Is there a calibration training tool for 'percentile rankings from a reference group'?

By david_reinstein @ 2024-09-14T21:55 (+8)

Does this tool/site exist? What's the best/easiest way to build it?

I'm looking to find or build a tool for calibration training for 'percentile rankings'.

E.g., give me a list of dog photos to rate out of a common pool, and ask me to give percentile rankings for each ('as a percentage, where does this dog fall in the disribution of dog quality, among all the dog photos in our database?).

The tool should graph my percentile rankings against a uniform distribution. It should provide a metric for 'the probability that my rankings were drawn from a uniform distribution.'

It might be ideal to have these spaced out to keep me from ~cheating by remembering my previous rankings and alternating high and low, etc. So maybe I rate one item a day.

I also should be able to choose the domain and the criteria: e.g., rate academic paper abstracts for their writing quality, or for the plausibility of their claims; politicians' statements for their right/left wing alignment, or for their appeal; pictures of pumpkins for their weight, or their orange hue, etc.

Context

Evaluation percentile ratings

At The Unjournal we commission evaluators and ask them to (evaluate, discuss and) rate particular research papers on a percentile scale relative to a reference group according to various criteria (see guidelines).

You can see the data from these evaluator ratings in our dashboard here (note, as of 14 Sep 2024 the data needs data updating -- it has incorporates less than half of our evaluations to date).

We don't know whether these are well-calibrated – as we're asking them to rate these relative to external reference group.

But we'd like to find or build tools to help evaluators test and train their 'percentile ratings calibration'.

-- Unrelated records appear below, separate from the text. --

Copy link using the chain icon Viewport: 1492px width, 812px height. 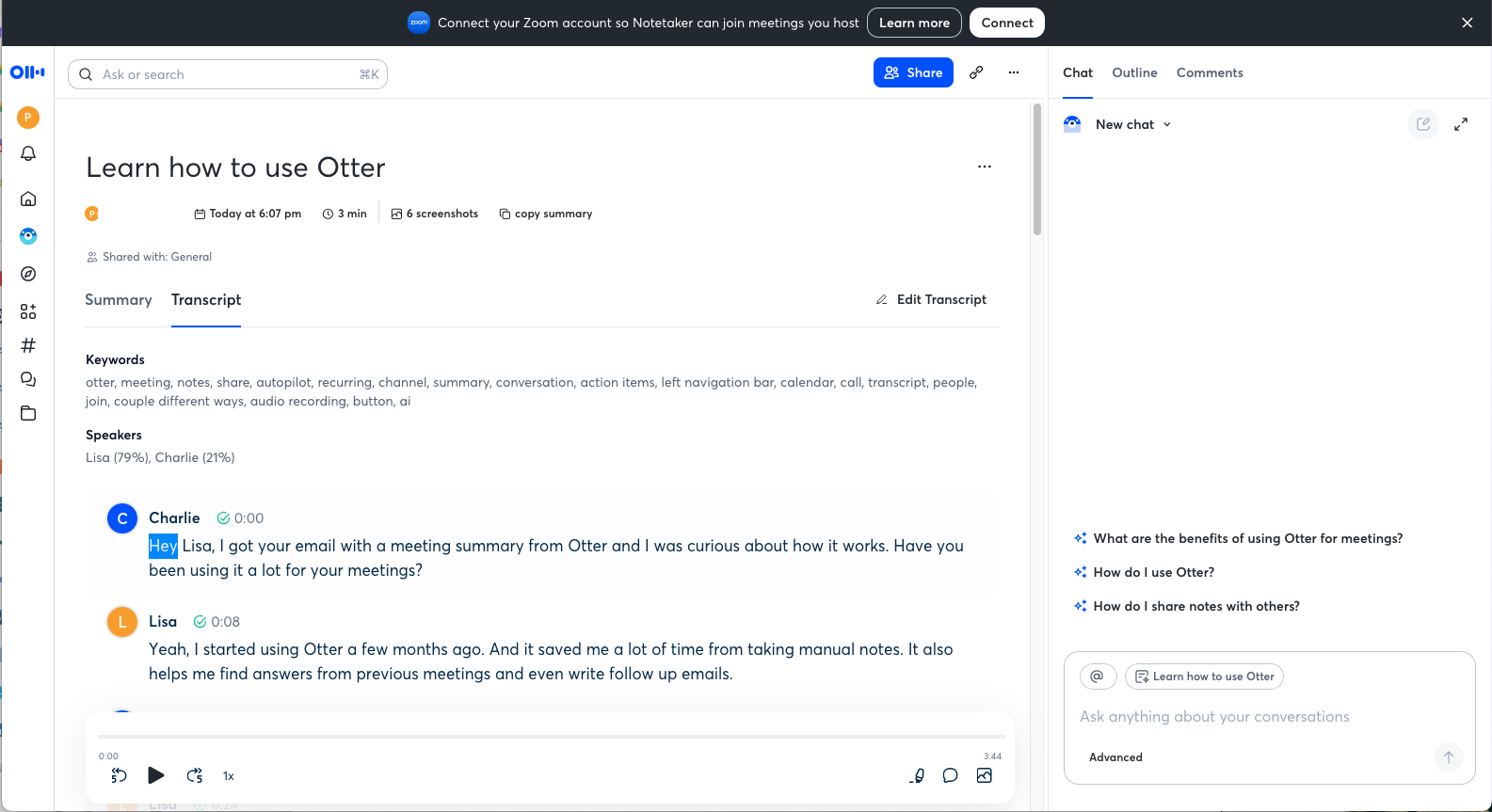(x=976, y=72)
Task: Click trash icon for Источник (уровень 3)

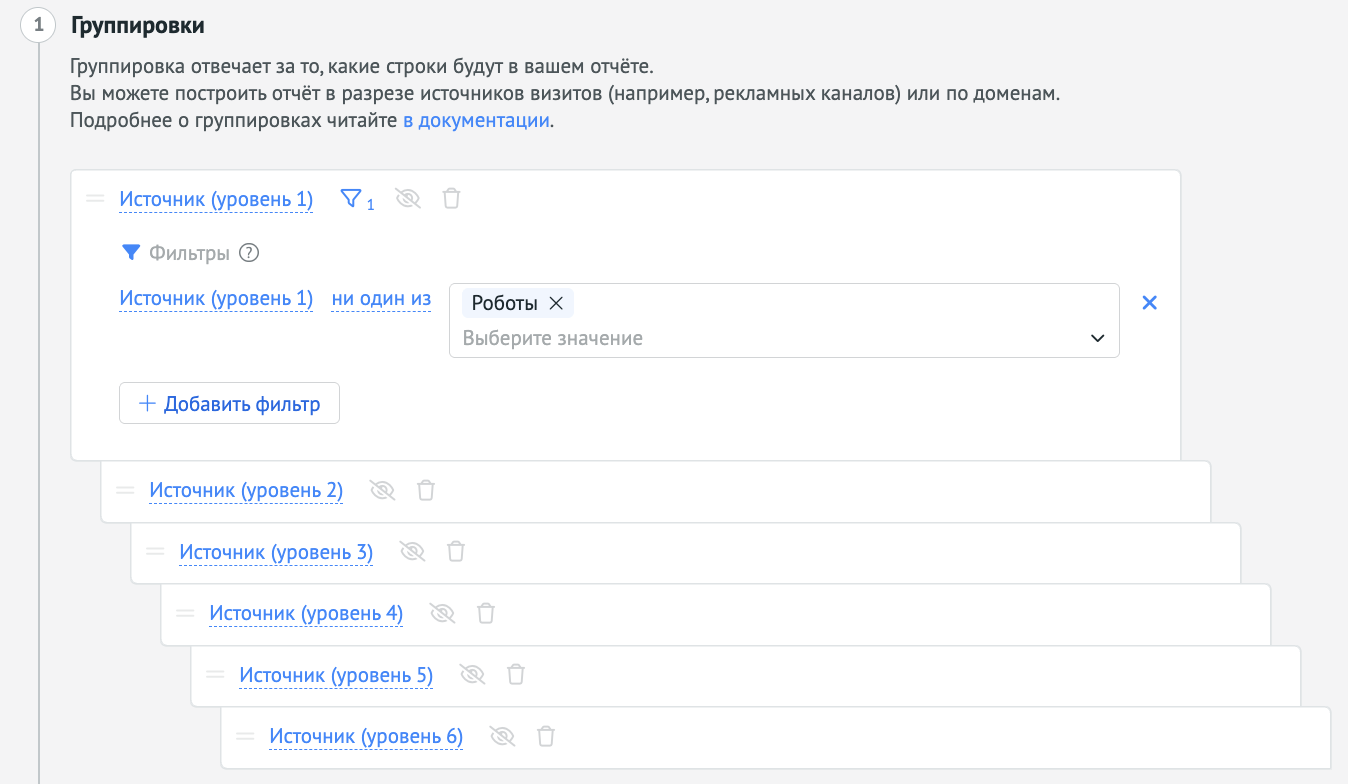Action: point(456,551)
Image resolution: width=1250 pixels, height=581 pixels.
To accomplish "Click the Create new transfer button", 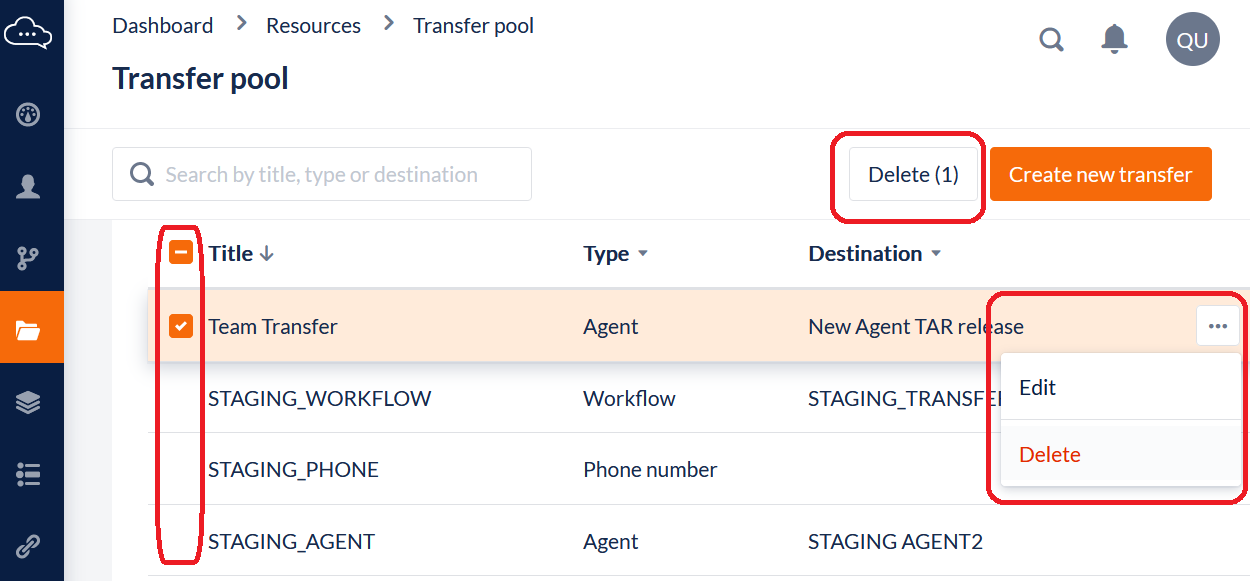I will click(x=1100, y=175).
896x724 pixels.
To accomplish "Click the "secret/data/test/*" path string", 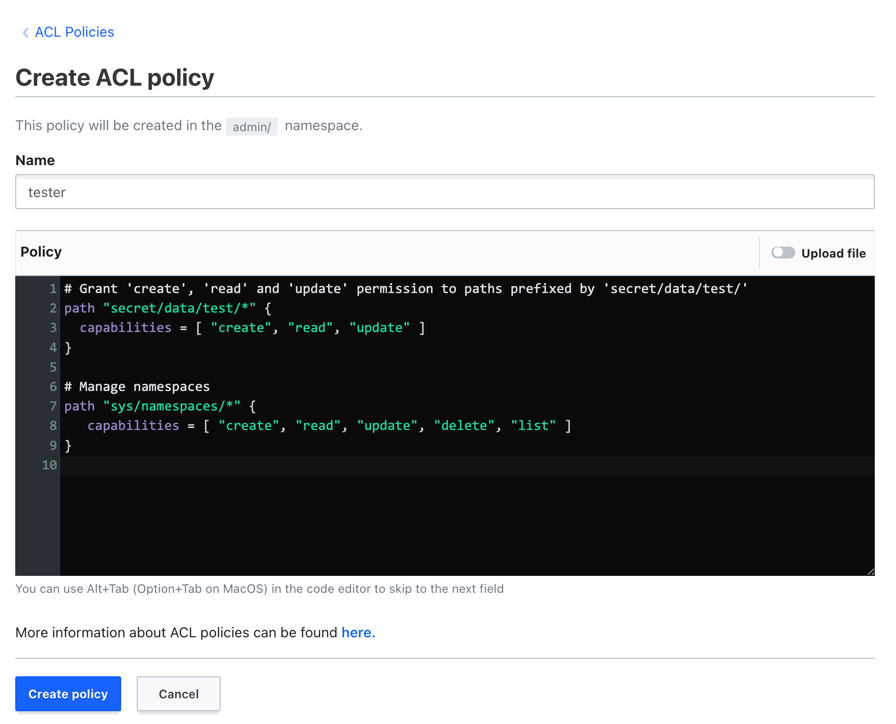I will tap(179, 308).
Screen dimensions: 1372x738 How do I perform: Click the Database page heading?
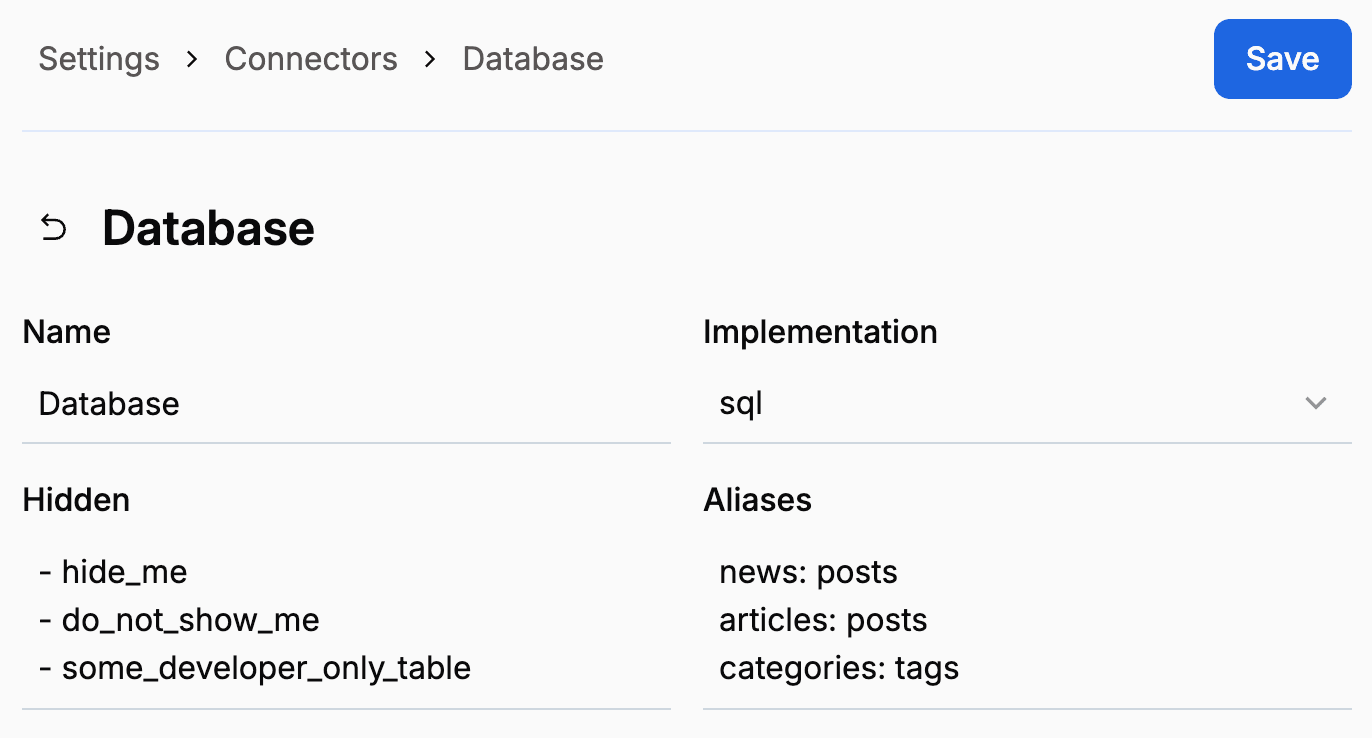tap(207, 227)
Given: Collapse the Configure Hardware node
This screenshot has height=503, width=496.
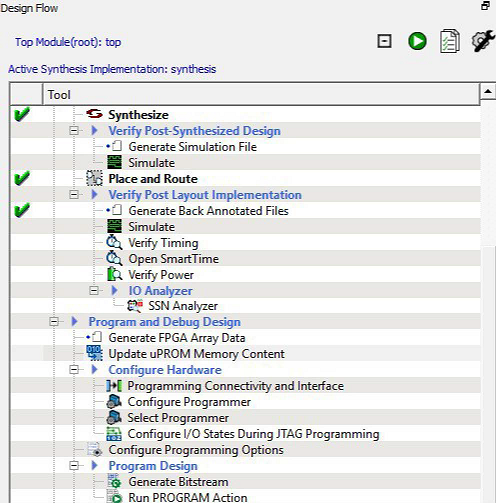Looking at the screenshot, I should coord(74,370).
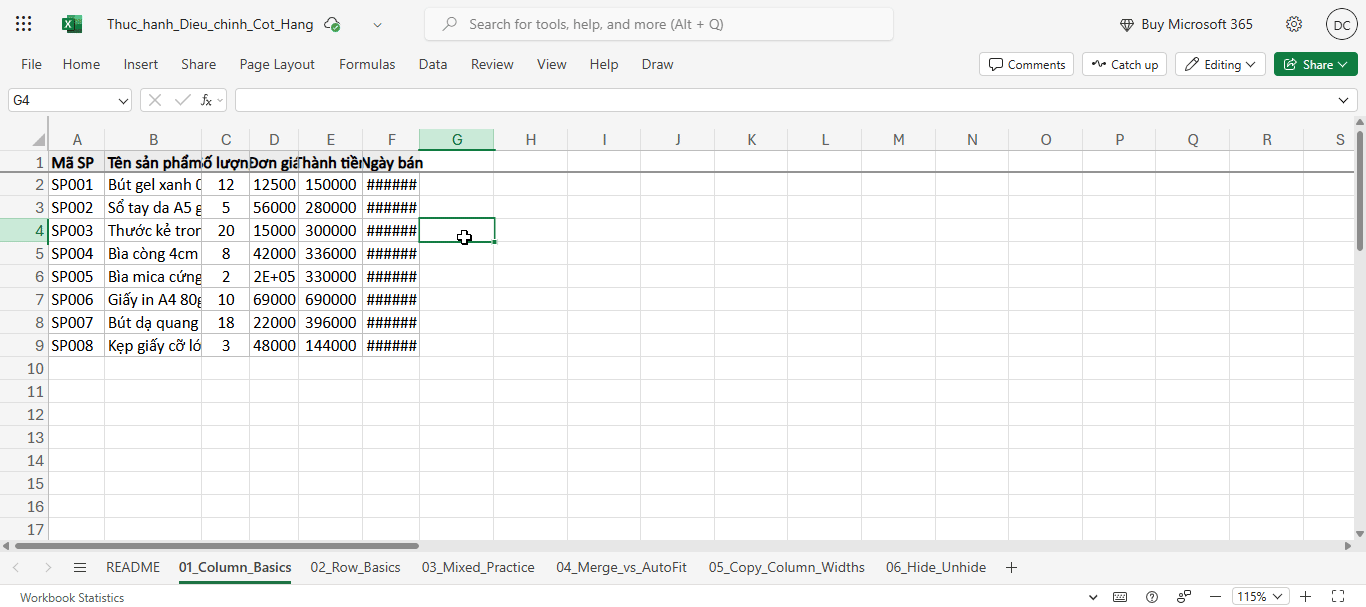
Task: Expand the Name Box dropdown
Action: coord(124,100)
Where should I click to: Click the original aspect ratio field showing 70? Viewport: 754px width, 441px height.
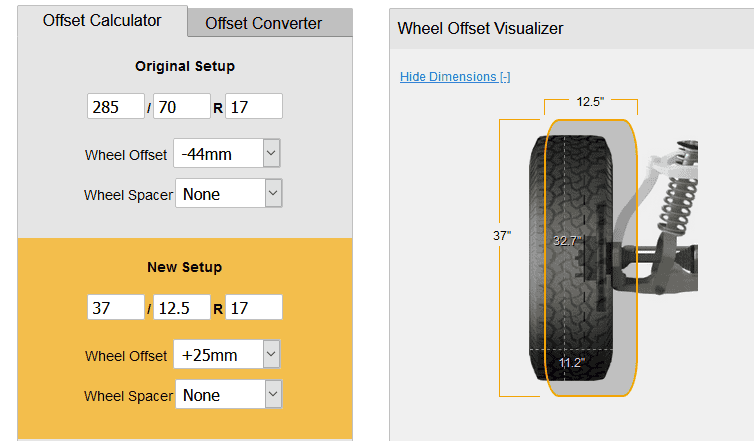click(182, 106)
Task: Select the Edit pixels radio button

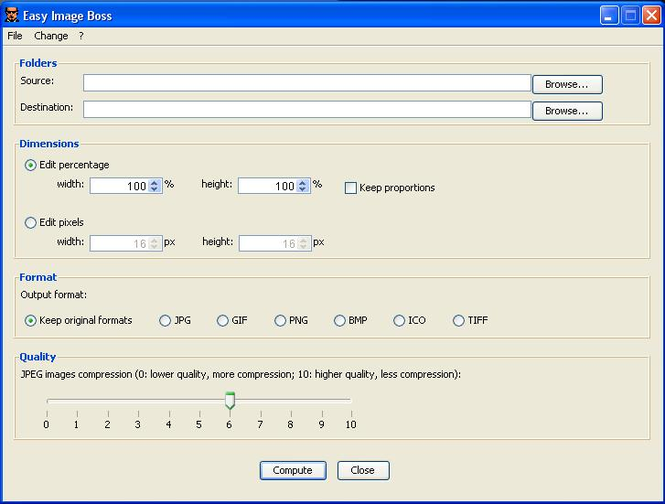Action: (x=30, y=222)
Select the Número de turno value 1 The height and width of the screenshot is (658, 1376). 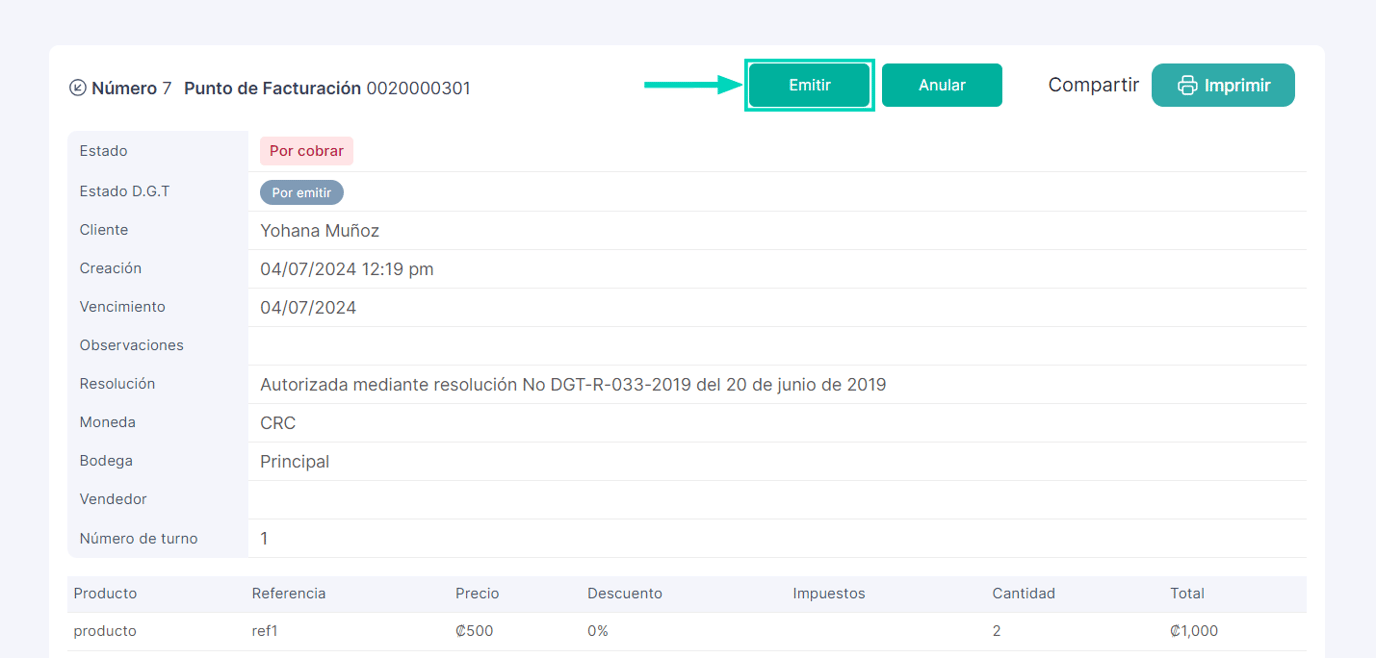click(x=264, y=538)
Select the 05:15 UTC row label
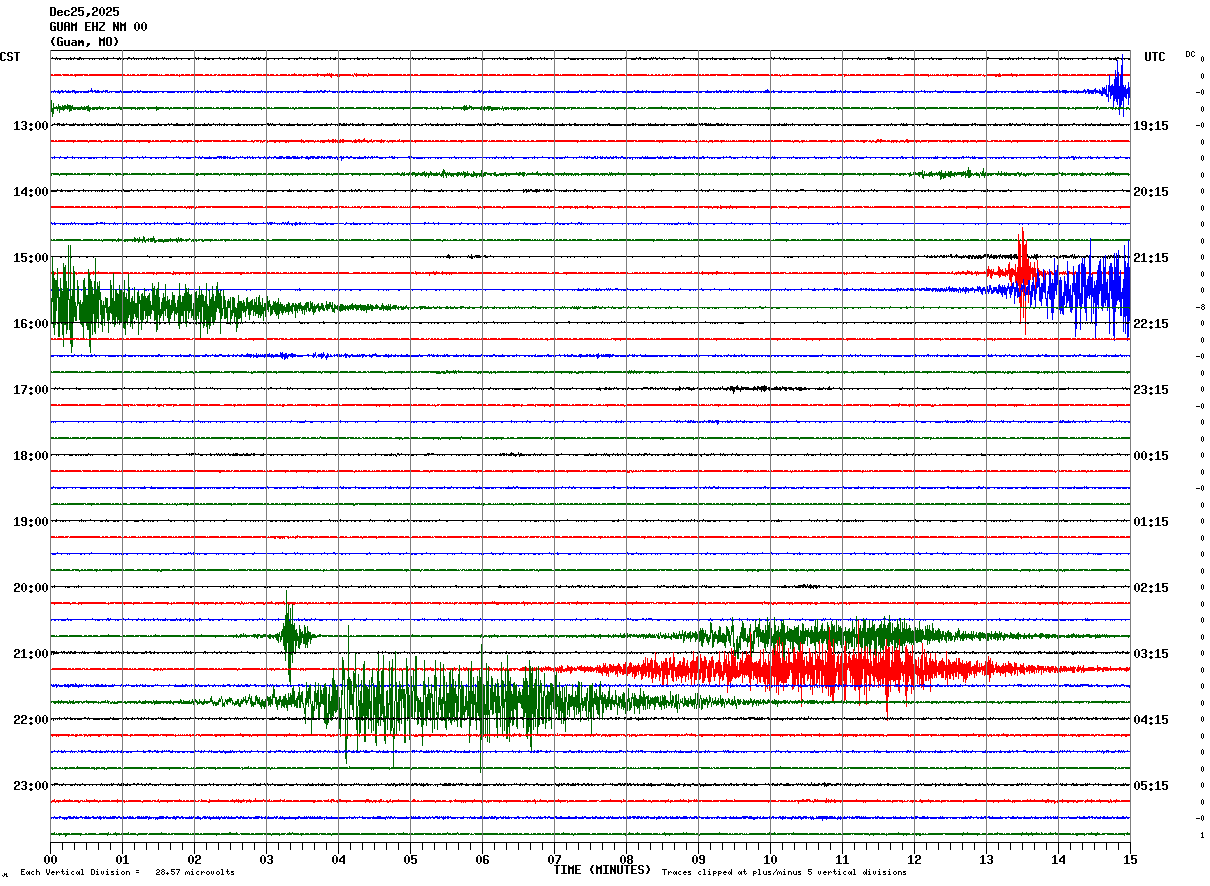Image resolution: width=1210 pixels, height=886 pixels. [1151, 786]
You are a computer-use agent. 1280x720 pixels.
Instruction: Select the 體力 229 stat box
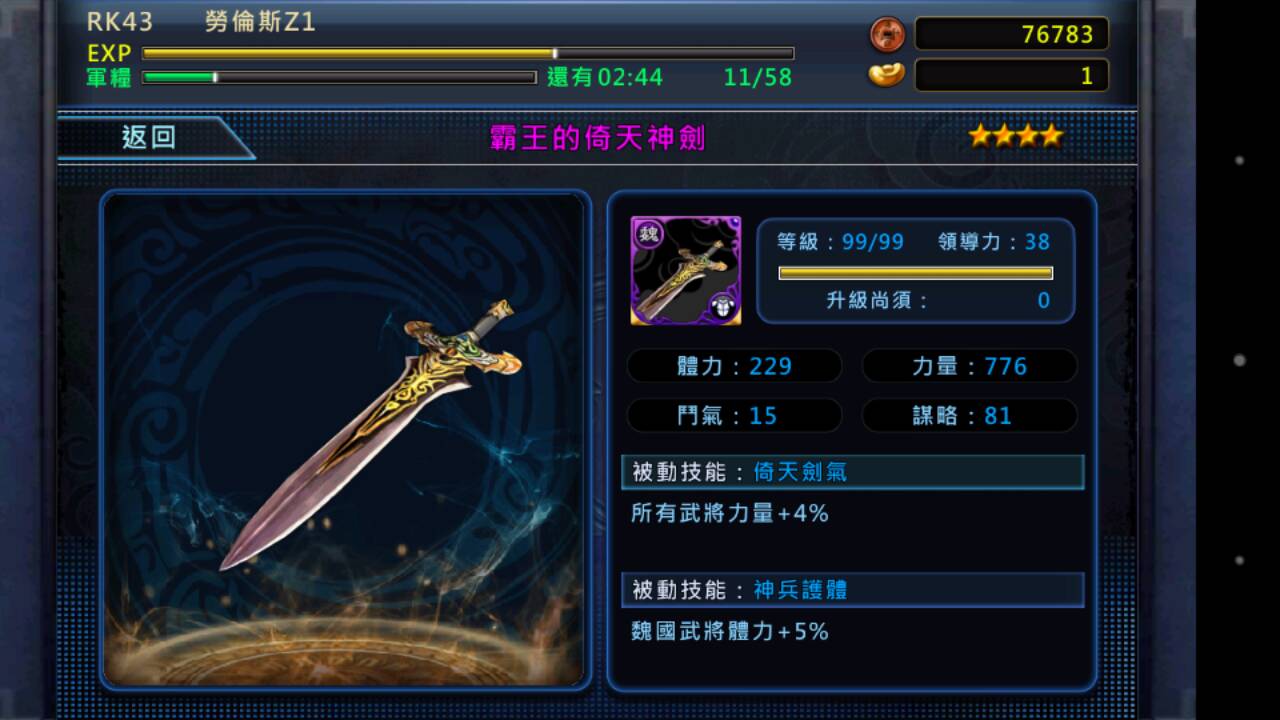734,366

Internal prioritization ratings

In choosing which research papers and projects to commission for evaluation, we also ask the people on our team (the ones who suggest and give the 'second opinion' on a paper)

... to rate its relevance (suitability, potential for impact etc.) on a percentile scale relative to our existing database research in consideration (a superset of the research shared here).

But the suggester's ratings don't seem to be coming out uniformly distributed. They rarely use the bottom of the percentiles

Example 'suggester' ratings grouped by (hidden) research/cause field

Suggester ratings grouped by (hidden) suggester

The 'second opinion' ('assessor') ratings use more of the scale but still don't seem uniformly distributed ... e.g., they rarely go below 30-40th percentile

Second opinion 'assessor' ratings grouped by (hidden) cause/research field

Having calibrated prioritization ratings is probably less important than the evaluator ratings. E.g., at least if we are all similarly miscalibrated, we can normalize these. But it provides a data point suggesting there might be some general miscalibration in this space, including for the evaluator ratings.

Note, this question was also posted on LessWrong here.